Following intravenous injection, contrast material crosses from capillaries to the extracellular spaces is redistributed back into the capillaries and systemic veins and is excreted by the kidneys. Persons with healthy glomeruli can filter all IV contrast into the urine within 12 hours. The amount of required contrast material depends on multiple factors, particularly the patient's body mass. Typically, 1 to 2 ml of contrast is injected per kg of body mass. When injected into an upper extremity vein, the time at which the contrast bolus peaks in the systemic arteries is about 20 seconds, followed by a systemic venous peak at about 70 seconds. Scans through the anatomical areas of interest are timed based on the type of information desired.
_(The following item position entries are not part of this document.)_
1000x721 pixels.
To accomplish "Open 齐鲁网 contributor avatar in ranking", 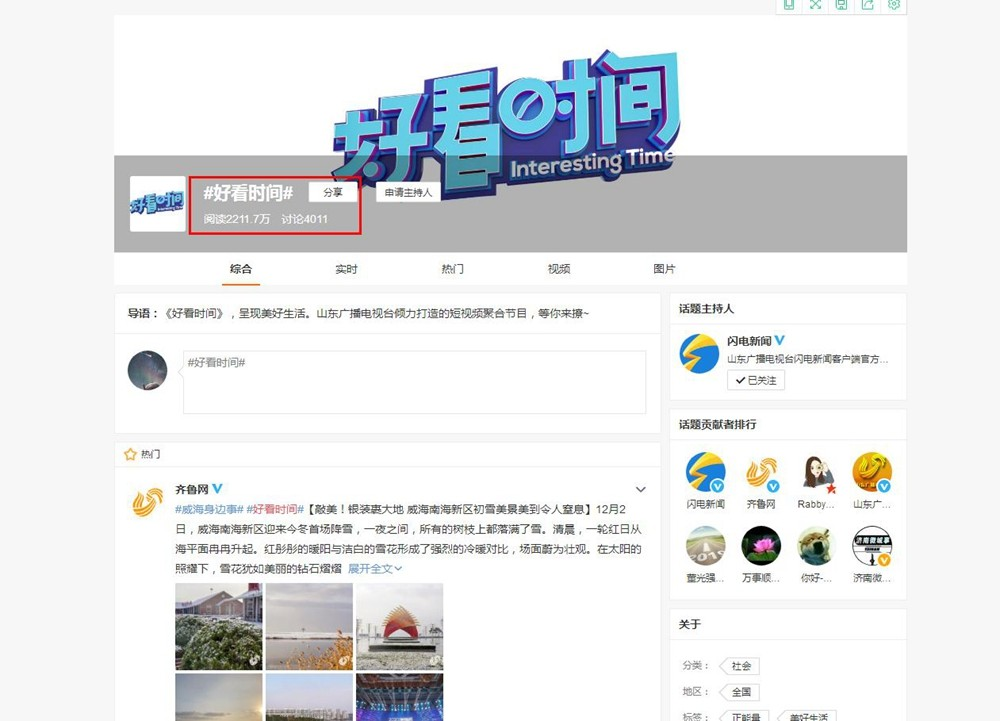I will [x=761, y=472].
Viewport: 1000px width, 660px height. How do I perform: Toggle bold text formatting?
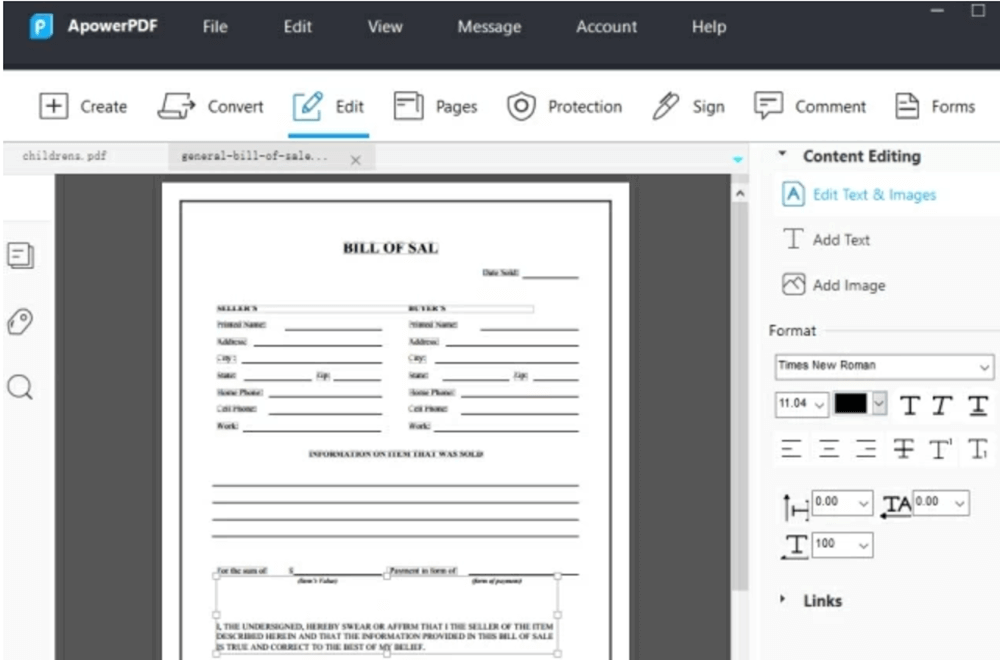pyautogui.click(x=909, y=405)
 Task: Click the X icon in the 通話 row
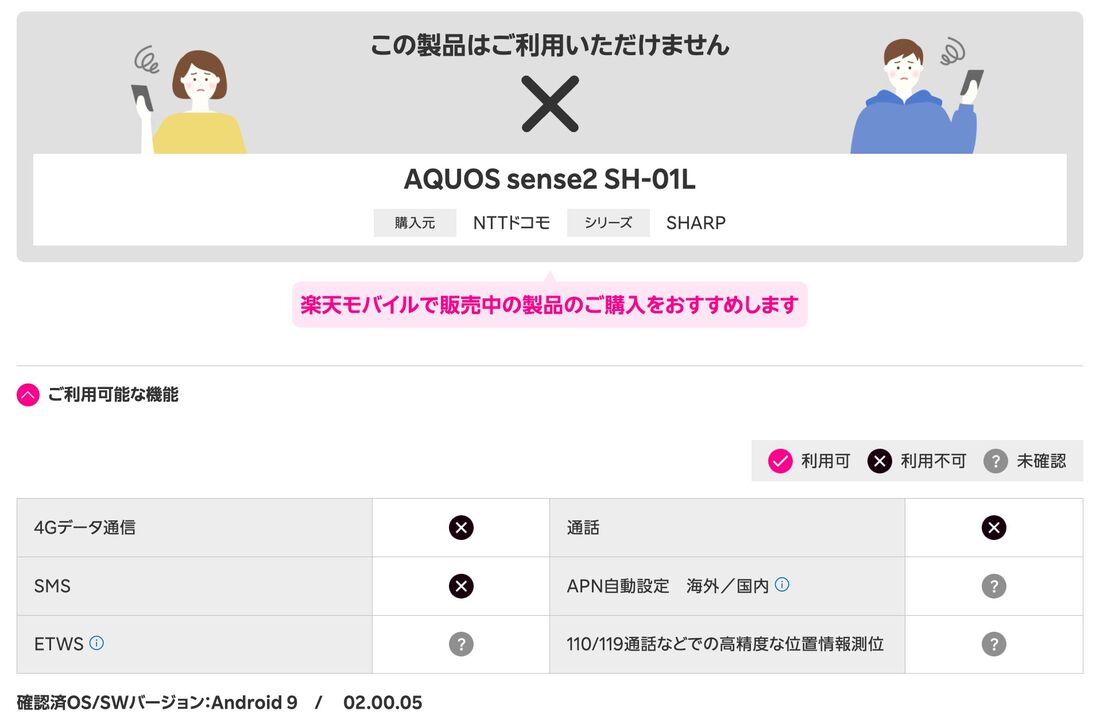[x=993, y=527]
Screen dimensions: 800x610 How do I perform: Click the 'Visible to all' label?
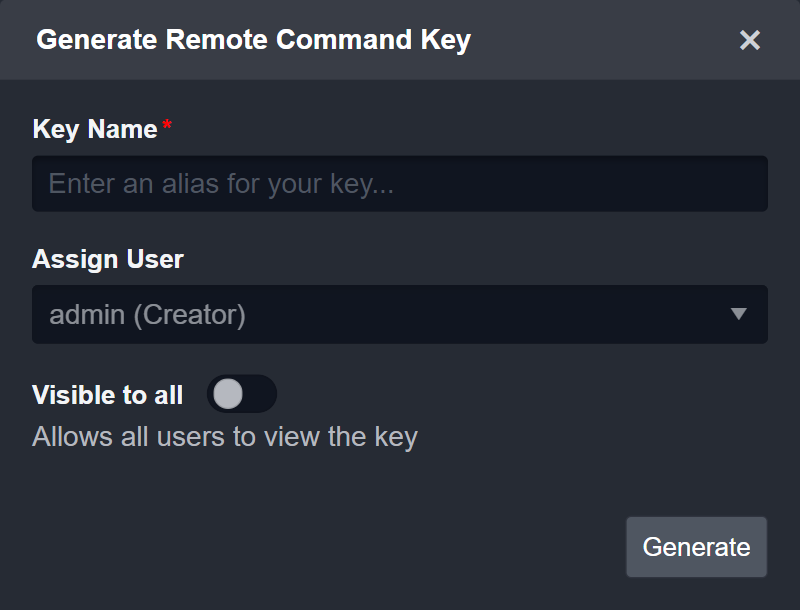tap(107, 395)
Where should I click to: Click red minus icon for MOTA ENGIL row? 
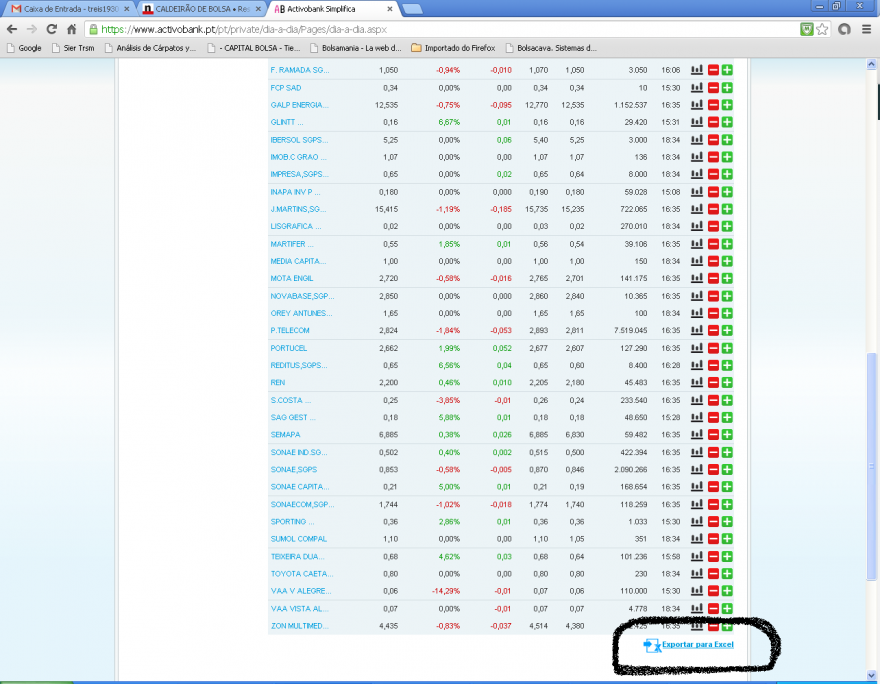point(713,278)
Each scan through the same anatomy is called an image phase. Nearly all scans that use IV contrast include a systemic venous phase. For example, imaging of the liver most commonly includes one phase (scan) that highlights the flow of blood through the portal vein, which peaks between the arterial and systemic venous phases. Imaging specifically for liver tumors involves a non-contrast scan, an arterial phase, or portal venous phase, and sometimes a delayed phase. Scans designed to evaluate systemic arteries use an arterial phase and are referred to as CT arteriograms (CTA).
Contrast can also be administered by routes other than IV. Oral contrast material, such as barium sulfate and Gastrograffin, is commonly used to expand the gastrointestinal tract lumen and improve the contrast between it and the intestinal mucosa.